Karbon Salınımı yirmi yıla yakın bir süredir, iklim değişikliğine dair farkındalık ve “karbon ayakizi” kavramı büyük bir ivme ile arttı. Ancak bu artan farkındalığa rağmen, karbon ayakizi ile nasıl mücadele edileceği tüm karmaşıklığı ile sürerlen, toplum bilincine tam olarak yerleşmedi.
Üretilen bir ürünün karbon ayakizi, ürün yaşam döngüsünün her anında, genelde karbondioksit eşdeğeri olarak esas alınan sera gazı salınımı emisyonlarını ölçer.
Üretimin her anında; ev, araba, kahve, hatta bir kurşun kalem gibi üretim aşamasında belirli ya da henüz belirlenemeyen değerlerde karbon ayakizi vardır.
Tüketim trendleri, toplumlardan küçük gruplara hatta bireylere indirgendiği günümüzde, 3D dijital üretim yöntemleri sayesinde karbon ayakizi kilidini açacak bir anahtar olarak karşımızda duruyor.
Karbon ayakizi ile yeteri kadar mücadele edilmediği sürece ileride yaşamımızı etkileyecek ciddi tehlikeler ile karşı karşıya kalacağız: Tüm bu öngörülerin ışığında artan küresel sıcaklıklar;Deniz seviyesinin yükselmesine yol açacak,Yerel iklim koşullarını değiştirecek, Ormanları, tarım ürünlerini ve su kaynaklarını etkileyecek,İnsan sağlığı, hayvanlar ve birçok ekosistemin de olumsuz etkilenecek,
Katmanlı üretim, 80’ lerde ultraviyole ışığa tepki veren sıvı reçineyi katman katmak katılaştırmak (stereoltrografi) amacıyla ortaya çıktı. 90’ lı yıllara geldiğimizde plastik filamenti eriterek üst üste yığma tekniği (FDM) kullanılmaya başlandı. Bu teknik pratik olmakla birlikte son kullanıcı seviyesinde yüzey kalitesi ihtiyaçlarını karşılamıyordu. Zaman içerisinde alternatif olacak farklı katmanlı üretim teknikleri (SLA, SLS vb…) teknikleri ortaya çıktı. Tüm bu katmanlı üretim teknikleri seri üretime geçmeden önce fonksiyonel parçayı fiziksel olarak incelemek ve test etmek için inanılmaz bir fırsattı.

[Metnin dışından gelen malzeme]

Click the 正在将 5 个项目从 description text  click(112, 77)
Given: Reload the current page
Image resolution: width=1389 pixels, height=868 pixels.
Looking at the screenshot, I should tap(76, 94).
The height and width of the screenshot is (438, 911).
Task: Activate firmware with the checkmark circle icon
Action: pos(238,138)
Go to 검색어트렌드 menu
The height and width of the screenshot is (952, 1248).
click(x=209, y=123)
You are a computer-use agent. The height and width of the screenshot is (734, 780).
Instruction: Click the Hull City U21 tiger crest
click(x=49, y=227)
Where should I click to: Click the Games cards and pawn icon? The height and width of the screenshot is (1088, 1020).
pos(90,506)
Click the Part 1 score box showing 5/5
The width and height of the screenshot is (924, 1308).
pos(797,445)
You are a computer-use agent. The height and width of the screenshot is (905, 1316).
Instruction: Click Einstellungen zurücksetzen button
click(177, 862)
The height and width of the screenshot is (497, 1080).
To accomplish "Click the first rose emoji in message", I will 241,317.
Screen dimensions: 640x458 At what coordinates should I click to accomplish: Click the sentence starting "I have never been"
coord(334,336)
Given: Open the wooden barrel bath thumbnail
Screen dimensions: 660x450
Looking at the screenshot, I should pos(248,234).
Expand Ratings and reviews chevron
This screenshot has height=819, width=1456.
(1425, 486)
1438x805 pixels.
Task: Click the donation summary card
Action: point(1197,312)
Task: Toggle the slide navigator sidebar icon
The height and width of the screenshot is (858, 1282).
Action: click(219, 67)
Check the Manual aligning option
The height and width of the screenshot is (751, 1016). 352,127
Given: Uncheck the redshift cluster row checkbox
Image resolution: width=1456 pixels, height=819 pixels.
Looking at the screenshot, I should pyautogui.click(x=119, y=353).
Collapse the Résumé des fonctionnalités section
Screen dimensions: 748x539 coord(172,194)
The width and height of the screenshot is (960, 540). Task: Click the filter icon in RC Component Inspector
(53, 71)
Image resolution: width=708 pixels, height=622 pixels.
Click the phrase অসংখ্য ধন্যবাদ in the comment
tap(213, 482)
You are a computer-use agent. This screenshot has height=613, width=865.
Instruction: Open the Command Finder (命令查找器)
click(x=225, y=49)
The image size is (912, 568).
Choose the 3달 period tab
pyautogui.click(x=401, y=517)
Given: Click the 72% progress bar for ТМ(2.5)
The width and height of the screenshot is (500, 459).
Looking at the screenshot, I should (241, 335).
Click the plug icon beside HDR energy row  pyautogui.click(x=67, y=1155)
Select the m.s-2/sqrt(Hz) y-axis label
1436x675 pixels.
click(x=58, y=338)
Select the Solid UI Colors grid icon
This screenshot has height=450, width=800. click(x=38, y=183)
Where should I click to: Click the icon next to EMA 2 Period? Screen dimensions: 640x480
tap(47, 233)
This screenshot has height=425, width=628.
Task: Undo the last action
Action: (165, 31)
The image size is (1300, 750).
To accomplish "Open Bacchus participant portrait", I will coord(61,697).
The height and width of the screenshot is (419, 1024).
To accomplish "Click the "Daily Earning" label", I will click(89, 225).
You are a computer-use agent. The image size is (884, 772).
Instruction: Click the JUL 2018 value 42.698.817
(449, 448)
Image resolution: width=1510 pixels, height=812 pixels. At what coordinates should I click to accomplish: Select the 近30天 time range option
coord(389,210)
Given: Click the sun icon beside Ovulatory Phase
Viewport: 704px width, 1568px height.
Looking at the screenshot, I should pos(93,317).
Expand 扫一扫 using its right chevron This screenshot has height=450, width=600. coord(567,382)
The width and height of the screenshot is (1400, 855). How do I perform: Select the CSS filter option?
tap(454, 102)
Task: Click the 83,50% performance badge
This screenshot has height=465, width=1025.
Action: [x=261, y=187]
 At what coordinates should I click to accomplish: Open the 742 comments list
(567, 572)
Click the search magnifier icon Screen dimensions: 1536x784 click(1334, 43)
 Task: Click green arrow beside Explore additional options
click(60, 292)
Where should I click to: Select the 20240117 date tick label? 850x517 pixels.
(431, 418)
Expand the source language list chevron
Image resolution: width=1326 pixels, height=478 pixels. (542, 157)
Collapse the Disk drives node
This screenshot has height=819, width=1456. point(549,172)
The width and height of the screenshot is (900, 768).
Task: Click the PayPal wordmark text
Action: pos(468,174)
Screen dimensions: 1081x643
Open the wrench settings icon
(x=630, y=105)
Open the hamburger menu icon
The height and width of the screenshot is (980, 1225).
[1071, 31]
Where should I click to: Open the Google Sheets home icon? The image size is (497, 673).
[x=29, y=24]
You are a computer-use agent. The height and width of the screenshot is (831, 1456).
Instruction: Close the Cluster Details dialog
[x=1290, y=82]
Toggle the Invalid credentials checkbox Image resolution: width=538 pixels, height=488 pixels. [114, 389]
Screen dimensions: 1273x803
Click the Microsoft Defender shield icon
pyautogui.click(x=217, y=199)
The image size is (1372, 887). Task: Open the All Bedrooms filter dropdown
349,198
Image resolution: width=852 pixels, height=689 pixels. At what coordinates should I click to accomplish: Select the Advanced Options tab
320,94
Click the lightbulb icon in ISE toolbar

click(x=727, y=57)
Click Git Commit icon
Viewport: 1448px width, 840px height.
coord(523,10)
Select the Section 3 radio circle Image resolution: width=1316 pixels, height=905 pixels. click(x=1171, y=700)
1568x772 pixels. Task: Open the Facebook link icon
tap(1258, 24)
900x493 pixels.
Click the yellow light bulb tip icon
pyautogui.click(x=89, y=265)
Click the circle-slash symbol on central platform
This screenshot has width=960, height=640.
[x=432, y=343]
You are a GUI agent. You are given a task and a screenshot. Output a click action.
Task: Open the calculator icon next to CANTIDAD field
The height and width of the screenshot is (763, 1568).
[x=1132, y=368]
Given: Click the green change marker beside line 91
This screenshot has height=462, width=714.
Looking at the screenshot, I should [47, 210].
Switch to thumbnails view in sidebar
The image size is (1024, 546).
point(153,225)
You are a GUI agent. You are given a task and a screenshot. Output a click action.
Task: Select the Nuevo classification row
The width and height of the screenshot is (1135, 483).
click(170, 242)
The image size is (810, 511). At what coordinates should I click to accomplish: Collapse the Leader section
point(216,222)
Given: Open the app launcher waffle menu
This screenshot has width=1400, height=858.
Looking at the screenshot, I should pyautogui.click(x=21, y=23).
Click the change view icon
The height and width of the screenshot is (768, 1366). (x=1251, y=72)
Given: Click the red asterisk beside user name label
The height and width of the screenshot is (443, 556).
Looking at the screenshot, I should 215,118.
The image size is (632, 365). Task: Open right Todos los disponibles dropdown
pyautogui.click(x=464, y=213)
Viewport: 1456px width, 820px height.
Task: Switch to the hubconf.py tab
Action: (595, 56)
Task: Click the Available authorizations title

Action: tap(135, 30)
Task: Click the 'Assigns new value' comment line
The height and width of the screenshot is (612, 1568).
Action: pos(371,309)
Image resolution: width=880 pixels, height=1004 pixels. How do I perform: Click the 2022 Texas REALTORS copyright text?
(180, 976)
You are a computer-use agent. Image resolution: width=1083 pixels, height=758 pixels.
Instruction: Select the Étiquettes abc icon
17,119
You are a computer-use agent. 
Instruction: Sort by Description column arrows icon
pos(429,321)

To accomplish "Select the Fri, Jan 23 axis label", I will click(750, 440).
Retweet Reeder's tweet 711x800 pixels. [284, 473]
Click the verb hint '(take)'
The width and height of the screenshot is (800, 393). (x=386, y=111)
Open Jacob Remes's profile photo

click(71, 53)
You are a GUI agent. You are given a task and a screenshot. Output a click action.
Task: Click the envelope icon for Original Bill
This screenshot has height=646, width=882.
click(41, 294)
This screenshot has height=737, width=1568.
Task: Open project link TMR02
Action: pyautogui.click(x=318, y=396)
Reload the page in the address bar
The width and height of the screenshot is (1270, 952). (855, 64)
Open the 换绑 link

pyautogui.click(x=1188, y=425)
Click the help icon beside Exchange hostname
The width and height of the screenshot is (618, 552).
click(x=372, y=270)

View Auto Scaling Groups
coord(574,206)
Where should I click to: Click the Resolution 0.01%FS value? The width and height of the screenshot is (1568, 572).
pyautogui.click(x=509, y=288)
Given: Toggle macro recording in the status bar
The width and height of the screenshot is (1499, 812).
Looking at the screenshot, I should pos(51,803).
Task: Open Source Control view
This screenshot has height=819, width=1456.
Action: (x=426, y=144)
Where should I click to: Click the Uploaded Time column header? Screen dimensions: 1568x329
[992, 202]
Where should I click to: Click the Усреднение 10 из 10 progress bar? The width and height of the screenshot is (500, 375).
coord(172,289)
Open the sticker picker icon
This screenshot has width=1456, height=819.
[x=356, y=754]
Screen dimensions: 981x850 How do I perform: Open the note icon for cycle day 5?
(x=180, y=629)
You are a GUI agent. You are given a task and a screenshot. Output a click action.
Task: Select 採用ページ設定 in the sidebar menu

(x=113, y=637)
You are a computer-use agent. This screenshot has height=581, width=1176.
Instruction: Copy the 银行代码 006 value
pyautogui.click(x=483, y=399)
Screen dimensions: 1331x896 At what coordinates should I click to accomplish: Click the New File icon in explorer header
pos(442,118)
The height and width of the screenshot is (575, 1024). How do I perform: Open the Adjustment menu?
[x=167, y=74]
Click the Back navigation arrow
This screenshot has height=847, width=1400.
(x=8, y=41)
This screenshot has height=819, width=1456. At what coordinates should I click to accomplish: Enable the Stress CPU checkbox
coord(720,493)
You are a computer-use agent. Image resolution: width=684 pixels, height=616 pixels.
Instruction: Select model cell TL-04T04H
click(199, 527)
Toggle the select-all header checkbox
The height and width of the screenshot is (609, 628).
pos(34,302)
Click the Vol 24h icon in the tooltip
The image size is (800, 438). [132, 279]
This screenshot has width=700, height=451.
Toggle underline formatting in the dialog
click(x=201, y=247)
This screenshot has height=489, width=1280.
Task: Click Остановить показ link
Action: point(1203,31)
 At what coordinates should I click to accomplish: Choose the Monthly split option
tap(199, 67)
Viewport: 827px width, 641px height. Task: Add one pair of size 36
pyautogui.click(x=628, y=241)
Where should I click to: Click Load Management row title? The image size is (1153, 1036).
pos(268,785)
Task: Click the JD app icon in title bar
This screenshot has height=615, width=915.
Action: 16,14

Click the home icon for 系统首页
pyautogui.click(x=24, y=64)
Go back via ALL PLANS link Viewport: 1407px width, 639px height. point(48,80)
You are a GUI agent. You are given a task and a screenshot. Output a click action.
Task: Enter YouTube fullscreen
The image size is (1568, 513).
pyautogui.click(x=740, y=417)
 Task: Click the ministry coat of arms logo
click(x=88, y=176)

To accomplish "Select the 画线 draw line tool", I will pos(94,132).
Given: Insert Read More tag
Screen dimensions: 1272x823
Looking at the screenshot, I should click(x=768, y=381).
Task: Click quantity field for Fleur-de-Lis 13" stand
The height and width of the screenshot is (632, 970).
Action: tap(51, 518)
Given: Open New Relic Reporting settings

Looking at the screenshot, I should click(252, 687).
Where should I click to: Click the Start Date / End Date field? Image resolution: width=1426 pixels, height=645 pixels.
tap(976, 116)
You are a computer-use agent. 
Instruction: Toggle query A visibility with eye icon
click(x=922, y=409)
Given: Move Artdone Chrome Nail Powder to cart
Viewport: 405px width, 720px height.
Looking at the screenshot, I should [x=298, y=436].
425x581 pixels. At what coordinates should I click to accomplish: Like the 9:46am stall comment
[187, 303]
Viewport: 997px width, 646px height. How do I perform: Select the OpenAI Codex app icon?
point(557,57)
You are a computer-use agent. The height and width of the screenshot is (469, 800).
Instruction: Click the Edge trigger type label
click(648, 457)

Farklı katmanlı üretim teknikleri pek çok avantajı beraberinde getirdiği gibi, kendi içerisinde dezavantajları da ortaya çıktı. Yüzey kalitesi oldukça iyi olan üretim tekniğinin mukavemeti çok zayıf, mukavemeti yüksek olan üretim tekniğinin yüzey kalitesi tatmin edici değildi. Tüm katmanlı üretim tekniklerinin ortak bir sorunu vardı: Hibiri hızlı değildi. Seri üretim için kullanılamıyorlardı. Günümüzde tüm dezavantajları ortadan kaldırıp, seri üretim için yeterince hızlı olan üretim tekniği nihayet ortaya çıktı. Multijet Fusion (MJF) tekniği, parçaların yüksek hız ve yüksek yüzey kalitesi ile üretilmesine olanak sağladı. Kısa bir örnek vermek gerekirse MJF, FDM üretim yöntemine göre 24 kat gibi inanılmaz bir hız ile üretim imkanı sağlıyor.
MJF’ in karbon ayak izi ile mücadele konusundaki en büyük kozlarından biri de üretimde kullanılan hammadde %80 oranında dönüştürülüp tekrar tekrar kullanılabilir olması.
Teknolojinin geçirdiği evrim ve insanların tüketim eğilimleri artık üretim yöntemlerinin değişmesi gerektiğini bariz bir şekilde bize gösteriyor. Bu evrime tasarım teknikleri de katılacak. Sınırsız imkanda tasarımlar artık seri olarak üretilebiliyor. Katmanlı üretim yerini dijital seri üretime bıraktı. Seri üretimin kuralları yeniden yazılmaya başlandı. 2019 yılı başında ASTM 3D Baskı komitesi (Amerika merkezli) seri üretimde 3D üretim tekniklerini daha fazla entegre etmek için seri üretim standartları değiştirmeye başladı.
Doğal kaynakları minimum oranda kullanarak, nitelikli tasarım, gelişmiş malzeme türleri ve üretim tekniklerini efektif şekilde kullanırsak gelecekte daha temiz ve yaşanabilir bir gezegen bizi bekliyor olacak.